- [Passage]:
Submission URL: http://www.easychair.org/conferences/?conf=VMIL-08

Important Dates
Submission Deadline: Jan 11, 2008, 23:00 GMT
Notification of Acceptance: Feb 8, 2008
Final Versions of Papers Due: March 8, 2008
Workshop: March 31 or April 1, 2008

Program Committee

    * Eric Bodden (McGill University, Canada)
    * Shigeru Chiba (Tokyo Institute of Technology, Japan)
    * Sophia Drossopoulou (Imperial College, UK)
    * Eric Eide (University of Utah, USA)
    * Matthew Flatt (University of Utah, USA)
    * Gregor Kiczales (University of British Columbia, Canada)
    * Hidehiko Masuhara (University of Tokyo, Japan)
    * Angela Nicoara (ETH Zurich, Switzerland)
    * Harold Ossher (IBM Research, USA)
    * and the organizers

Organizers
    * Hridesh Rajan, (Iowa State University, USA)
    * Christoph Bockisch, (Darmstadt University of Technology)
    * Michael Haupt (Hasso Plattner Institute, University of Potsdam, Germany)
    * Robert Dyer (Iowa State University, USA)

Motivation and Objectives

VMIL is a forum for research in virtual machines and intermediate 
languages for emerging modularization mechanisms such as mix-ins, 
units, open classes, hyper-slices, adaptive methods, roles, 
composition filters, pointcut-advice, and intertype declarations.

- [Source excerpt]:
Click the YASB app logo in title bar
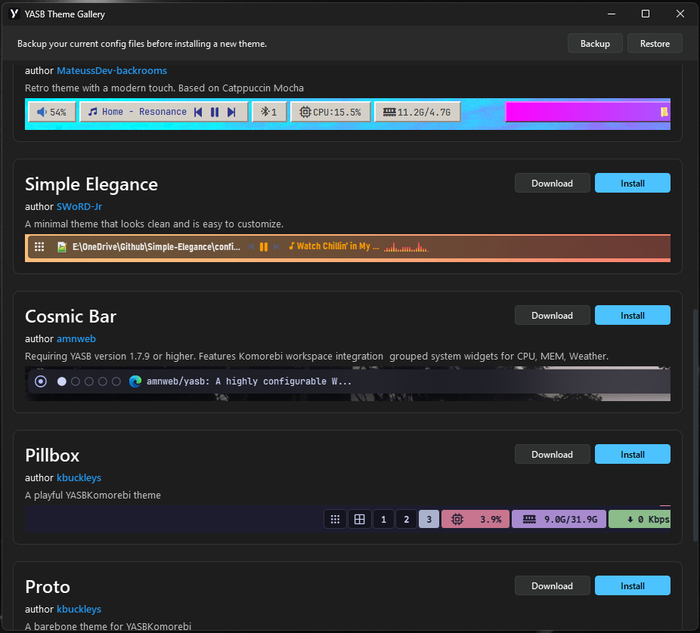 point(13,14)
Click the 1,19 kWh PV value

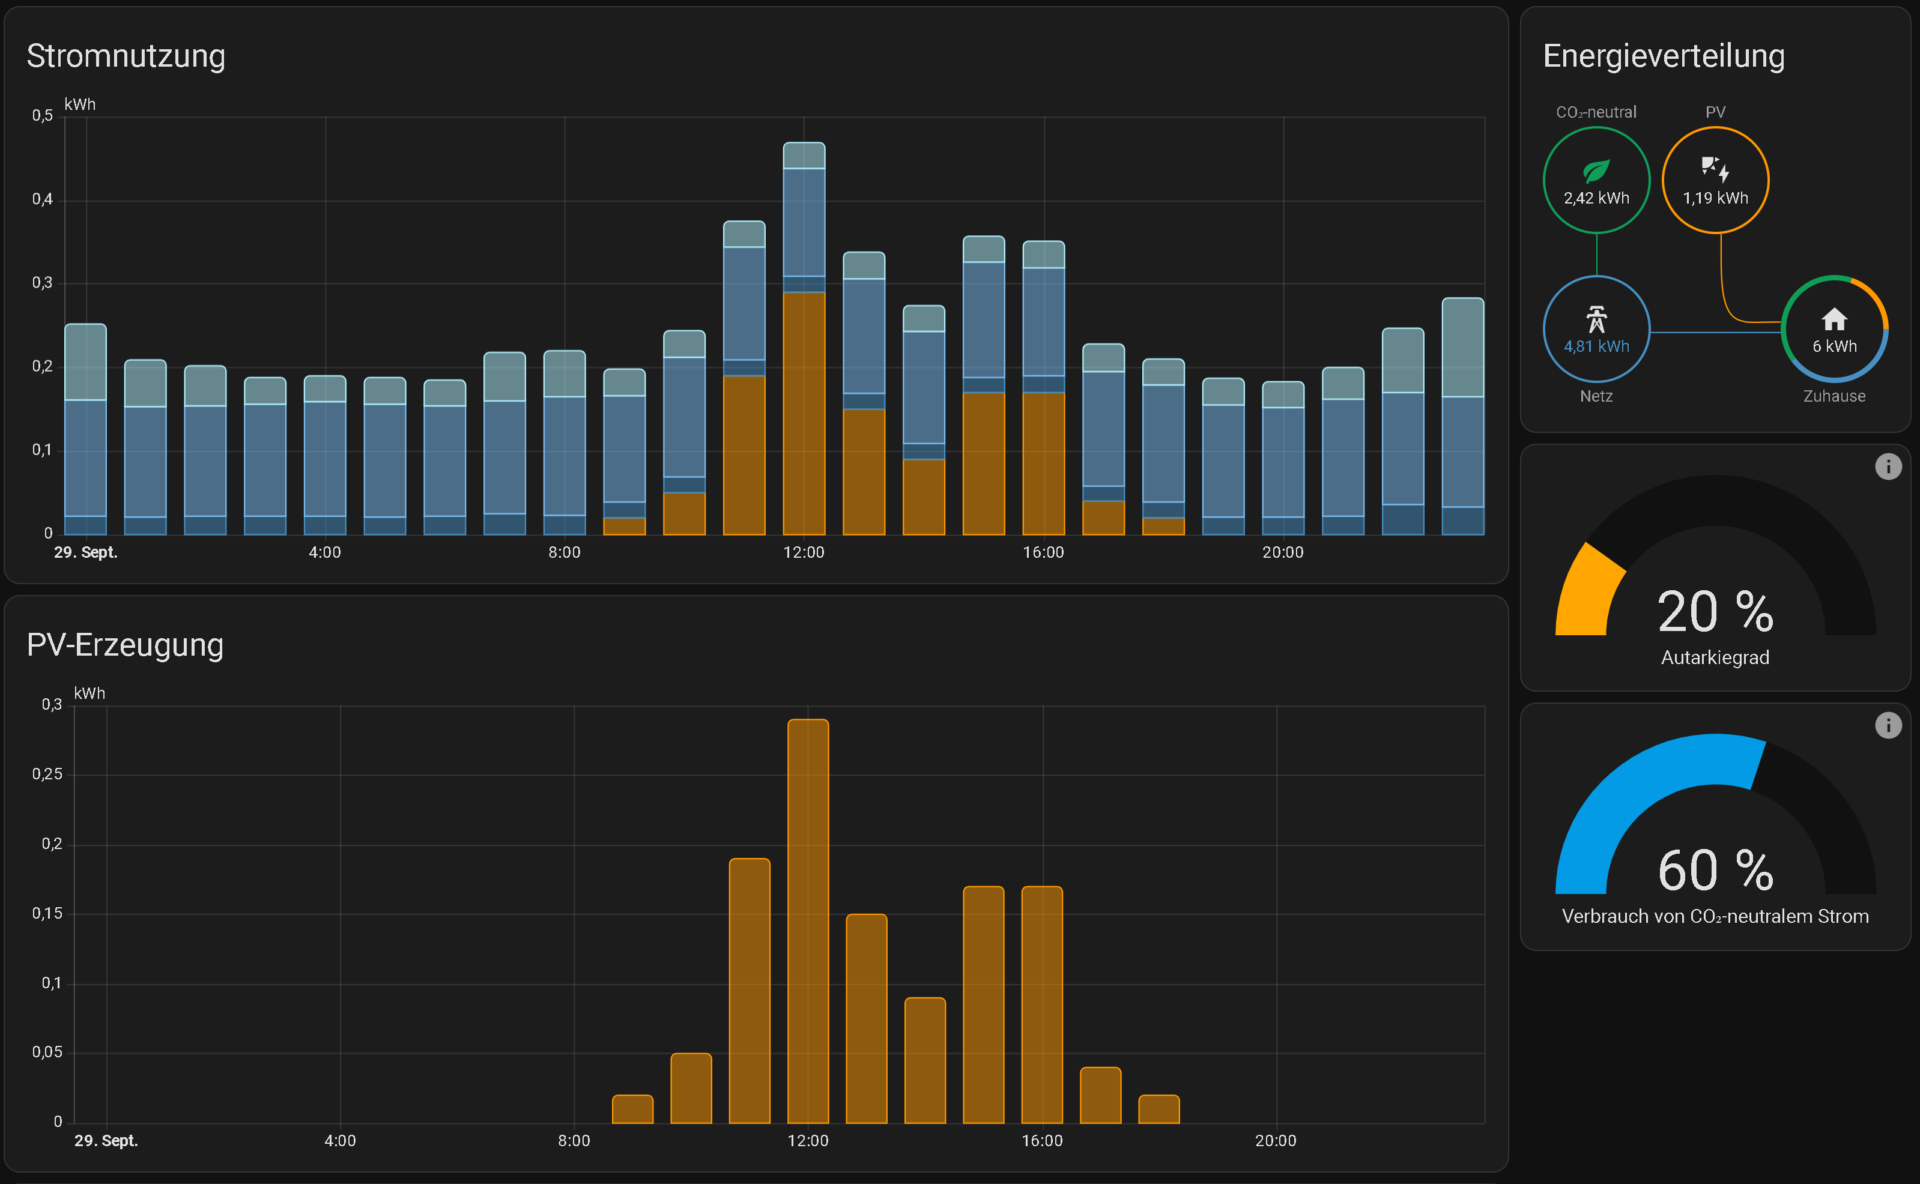(1715, 198)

- [Goals]:
a - When is the submission deadline, according to the workshop announcement?
b - Say whether each statement agrees with the workshop announcement, answering yes or no and quoting the words that decide it: (i) Final versions of papers are due on March 8, 2008. (ii) Matthew Flatt is affiliated with IBM Research. (iii) Pointcut-advice is one of the modularization mechanisms named.
c - Carry on the VMIL workshop announcement past its final sentence.

- [Answers provided]:
a - Jan 11, 2008, 23:00 GMT

b -
(i) Yes: "Final Versions of Papers Due: March 8, 2008"
(ii) No: "Matthew Flatt (University of Utah, USA)"
(iii) Yes: "composition filters, pointcut-advice, and intertype declarations"

c -
Recent research results have shown that deeper support for 
these modularization mechanisms, e.g., in virtual machines and 
intermediate languages, have far-reaching impacts. In particular, 
more optimization opportunities open up. Development processes 
such as incremental compilation, debugging, etc. are radically 
simplified. Moreover, dynamic support becomes possible without 
compromising efficiency. To that end, the objective of this workshop, 
second in the series, is to generate and broaden interest in 
this topic. We invite novel insights from within the programming 
language, compilers, virtual machine communities and elsewhere. 
Topics of interest include, but are not limited to: 
compilation-based and interpreter-based virtual machine as well 
as intermediate language designs with better support for these 
emerging modularization mechanisms, compilation techniques from 
high-level languages to enhanced intermediate languages, 
optimization strategies for reduction of runtime overhead due to 
either compilation or interpretation, improved techniques for fast 
evaluation of pointcuts and other predicates inside virtual machines, 
advanced caching and memory management schemes in support of the 
mechanisms. 

The areas of interest include, but are not limited to: 
compilation-based and interpreter-based virtual machine 
as well as intermediate language designs that better support these 
emerging modularization mechanisms, compilation techniques from 
high-level languages to enhanced intermediate languages, optimization
 strategies for reduction of runtime overhead due to either compilation 
or interpretation, improved techniques for fast evaluation of pointcuts 
and other predicates inside virtual machines, advanced caching and 
memory management schemes in support of the mechanisms. 

Paper Categories

In these key areas, we invite high-quality papers in the following two
categories.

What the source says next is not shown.